Stored data entries:

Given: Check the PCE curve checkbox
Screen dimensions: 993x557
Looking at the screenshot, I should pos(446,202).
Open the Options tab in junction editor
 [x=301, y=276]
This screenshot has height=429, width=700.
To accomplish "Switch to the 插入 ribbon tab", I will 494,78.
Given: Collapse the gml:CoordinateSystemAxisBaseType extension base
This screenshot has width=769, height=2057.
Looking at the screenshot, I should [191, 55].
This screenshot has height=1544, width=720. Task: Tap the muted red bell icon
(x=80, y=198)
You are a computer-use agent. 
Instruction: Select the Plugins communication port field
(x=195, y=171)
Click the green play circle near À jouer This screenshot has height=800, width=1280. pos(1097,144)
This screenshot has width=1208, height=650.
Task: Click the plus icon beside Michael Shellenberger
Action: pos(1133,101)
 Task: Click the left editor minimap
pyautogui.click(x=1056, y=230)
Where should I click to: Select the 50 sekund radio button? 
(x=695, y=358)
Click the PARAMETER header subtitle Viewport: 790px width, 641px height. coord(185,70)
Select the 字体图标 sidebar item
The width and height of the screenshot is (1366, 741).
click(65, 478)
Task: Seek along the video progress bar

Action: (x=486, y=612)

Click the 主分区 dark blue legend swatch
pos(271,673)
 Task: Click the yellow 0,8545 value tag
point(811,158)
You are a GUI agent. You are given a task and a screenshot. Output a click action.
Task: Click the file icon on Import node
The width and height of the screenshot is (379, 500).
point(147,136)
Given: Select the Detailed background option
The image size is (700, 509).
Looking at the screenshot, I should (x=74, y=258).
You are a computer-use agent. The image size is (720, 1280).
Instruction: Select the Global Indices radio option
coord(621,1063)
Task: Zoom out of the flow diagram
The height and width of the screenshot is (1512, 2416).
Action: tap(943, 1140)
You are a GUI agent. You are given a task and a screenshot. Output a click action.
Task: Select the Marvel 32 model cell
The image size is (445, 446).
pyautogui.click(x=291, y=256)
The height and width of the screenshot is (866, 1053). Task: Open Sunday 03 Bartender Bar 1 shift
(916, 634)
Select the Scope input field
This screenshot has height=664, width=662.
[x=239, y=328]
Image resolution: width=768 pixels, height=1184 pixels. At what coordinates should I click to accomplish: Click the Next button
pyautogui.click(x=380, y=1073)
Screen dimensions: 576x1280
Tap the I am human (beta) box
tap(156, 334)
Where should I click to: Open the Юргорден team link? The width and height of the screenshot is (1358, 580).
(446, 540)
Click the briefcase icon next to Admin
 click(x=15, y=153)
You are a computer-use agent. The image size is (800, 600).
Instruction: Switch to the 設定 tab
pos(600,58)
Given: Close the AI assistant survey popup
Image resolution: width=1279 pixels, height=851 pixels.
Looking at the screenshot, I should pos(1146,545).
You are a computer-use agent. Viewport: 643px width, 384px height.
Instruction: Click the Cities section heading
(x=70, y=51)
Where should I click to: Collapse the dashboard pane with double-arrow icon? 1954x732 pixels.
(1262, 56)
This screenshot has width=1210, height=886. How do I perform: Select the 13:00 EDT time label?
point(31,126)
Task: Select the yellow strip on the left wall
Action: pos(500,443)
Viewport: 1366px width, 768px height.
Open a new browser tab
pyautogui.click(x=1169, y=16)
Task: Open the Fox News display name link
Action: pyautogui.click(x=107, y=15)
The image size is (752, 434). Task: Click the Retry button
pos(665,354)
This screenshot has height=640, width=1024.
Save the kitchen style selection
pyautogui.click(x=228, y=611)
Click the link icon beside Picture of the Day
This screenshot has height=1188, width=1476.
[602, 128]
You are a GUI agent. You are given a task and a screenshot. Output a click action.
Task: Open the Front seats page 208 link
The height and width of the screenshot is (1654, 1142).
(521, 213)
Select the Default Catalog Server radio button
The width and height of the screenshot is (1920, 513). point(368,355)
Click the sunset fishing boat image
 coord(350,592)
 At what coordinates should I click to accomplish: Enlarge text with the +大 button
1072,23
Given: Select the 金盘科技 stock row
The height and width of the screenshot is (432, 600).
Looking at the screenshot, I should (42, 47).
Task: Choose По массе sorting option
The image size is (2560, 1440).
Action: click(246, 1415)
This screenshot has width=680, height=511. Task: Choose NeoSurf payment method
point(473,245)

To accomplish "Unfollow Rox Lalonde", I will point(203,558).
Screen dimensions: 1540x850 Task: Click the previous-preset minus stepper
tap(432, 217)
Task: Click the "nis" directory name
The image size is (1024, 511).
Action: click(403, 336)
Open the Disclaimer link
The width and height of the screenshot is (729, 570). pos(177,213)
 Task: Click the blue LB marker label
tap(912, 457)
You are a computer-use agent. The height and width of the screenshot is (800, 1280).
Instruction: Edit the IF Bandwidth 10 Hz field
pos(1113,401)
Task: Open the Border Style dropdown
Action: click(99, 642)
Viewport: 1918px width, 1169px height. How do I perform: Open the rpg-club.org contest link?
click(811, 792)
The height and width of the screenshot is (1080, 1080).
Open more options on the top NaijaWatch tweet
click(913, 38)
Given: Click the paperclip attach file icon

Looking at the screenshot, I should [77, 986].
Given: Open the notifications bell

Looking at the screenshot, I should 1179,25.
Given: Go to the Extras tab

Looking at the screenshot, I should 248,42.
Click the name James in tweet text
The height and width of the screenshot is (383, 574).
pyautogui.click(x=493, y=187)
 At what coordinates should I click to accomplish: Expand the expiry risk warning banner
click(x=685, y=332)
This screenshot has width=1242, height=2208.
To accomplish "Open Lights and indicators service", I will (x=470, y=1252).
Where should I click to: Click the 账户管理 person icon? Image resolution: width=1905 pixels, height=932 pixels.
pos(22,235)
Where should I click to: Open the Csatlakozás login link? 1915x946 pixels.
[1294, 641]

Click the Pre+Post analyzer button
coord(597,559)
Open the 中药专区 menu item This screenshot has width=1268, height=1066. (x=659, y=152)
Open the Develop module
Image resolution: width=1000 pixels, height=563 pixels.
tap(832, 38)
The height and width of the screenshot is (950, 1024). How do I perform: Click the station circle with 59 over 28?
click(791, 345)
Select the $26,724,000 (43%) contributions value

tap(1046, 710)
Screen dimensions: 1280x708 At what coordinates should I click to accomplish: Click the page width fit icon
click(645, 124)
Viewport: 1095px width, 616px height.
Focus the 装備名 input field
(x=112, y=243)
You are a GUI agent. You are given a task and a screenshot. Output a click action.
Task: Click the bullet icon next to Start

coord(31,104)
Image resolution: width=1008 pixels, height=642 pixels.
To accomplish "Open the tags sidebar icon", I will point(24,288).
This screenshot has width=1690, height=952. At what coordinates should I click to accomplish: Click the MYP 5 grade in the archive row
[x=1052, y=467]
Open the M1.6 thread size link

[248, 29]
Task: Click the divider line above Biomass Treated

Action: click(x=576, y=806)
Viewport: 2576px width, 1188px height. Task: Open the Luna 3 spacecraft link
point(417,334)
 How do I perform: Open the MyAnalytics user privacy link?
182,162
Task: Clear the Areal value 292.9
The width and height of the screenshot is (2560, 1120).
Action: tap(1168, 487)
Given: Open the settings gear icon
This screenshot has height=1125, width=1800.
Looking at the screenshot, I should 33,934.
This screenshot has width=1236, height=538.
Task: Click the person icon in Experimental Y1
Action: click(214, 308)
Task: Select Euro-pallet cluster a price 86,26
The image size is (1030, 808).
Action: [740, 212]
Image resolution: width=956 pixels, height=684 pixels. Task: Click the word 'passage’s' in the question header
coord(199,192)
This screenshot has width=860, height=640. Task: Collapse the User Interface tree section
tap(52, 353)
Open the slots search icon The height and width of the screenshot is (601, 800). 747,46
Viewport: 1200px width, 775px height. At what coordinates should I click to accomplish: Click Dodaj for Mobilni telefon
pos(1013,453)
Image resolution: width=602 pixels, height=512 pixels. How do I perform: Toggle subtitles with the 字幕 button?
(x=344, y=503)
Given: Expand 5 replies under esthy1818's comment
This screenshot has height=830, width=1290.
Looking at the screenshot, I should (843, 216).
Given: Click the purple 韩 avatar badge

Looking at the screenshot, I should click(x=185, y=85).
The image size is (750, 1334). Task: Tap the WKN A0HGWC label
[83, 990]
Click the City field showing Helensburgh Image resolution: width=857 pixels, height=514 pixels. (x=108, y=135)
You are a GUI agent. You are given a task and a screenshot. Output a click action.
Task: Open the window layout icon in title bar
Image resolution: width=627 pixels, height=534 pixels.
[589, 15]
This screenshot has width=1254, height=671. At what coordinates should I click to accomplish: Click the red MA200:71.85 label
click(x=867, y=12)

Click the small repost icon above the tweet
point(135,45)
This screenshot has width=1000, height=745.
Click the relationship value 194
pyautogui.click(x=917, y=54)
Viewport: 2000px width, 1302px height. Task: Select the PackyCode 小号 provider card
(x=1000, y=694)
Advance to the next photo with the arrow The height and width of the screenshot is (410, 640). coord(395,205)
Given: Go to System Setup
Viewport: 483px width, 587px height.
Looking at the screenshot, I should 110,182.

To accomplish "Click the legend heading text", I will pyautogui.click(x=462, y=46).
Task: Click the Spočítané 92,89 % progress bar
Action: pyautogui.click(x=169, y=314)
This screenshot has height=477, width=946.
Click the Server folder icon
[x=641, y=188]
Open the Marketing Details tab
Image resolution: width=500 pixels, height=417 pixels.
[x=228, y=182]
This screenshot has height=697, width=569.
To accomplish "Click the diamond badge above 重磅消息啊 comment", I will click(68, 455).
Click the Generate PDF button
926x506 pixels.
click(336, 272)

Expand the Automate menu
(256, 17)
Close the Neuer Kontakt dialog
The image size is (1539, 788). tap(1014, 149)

> **TASK GOAL**
Run a filter over the data above and keep each line that contains the word "comment".

> **EXPECTED ANSWER**
Given: Expand 5 replies under esthy1818's comment
To accomplish "Click the diamond badge above 重磅消息啊 comment", I will click(68, 455).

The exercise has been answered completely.